• **Work to be completed**
The data below is to be repeated in full, exactly as shown.
+++ Available data
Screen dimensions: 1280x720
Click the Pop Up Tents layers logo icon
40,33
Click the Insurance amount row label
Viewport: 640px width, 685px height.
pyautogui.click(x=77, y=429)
++++++
• **Response to this task**
Screen dimensions: 1280x720
Click the Pop Up Tents layers logo icon
40,33
Click the Insurance amount row label
Viewport: 640px width, 685px height.
pyautogui.click(x=77, y=429)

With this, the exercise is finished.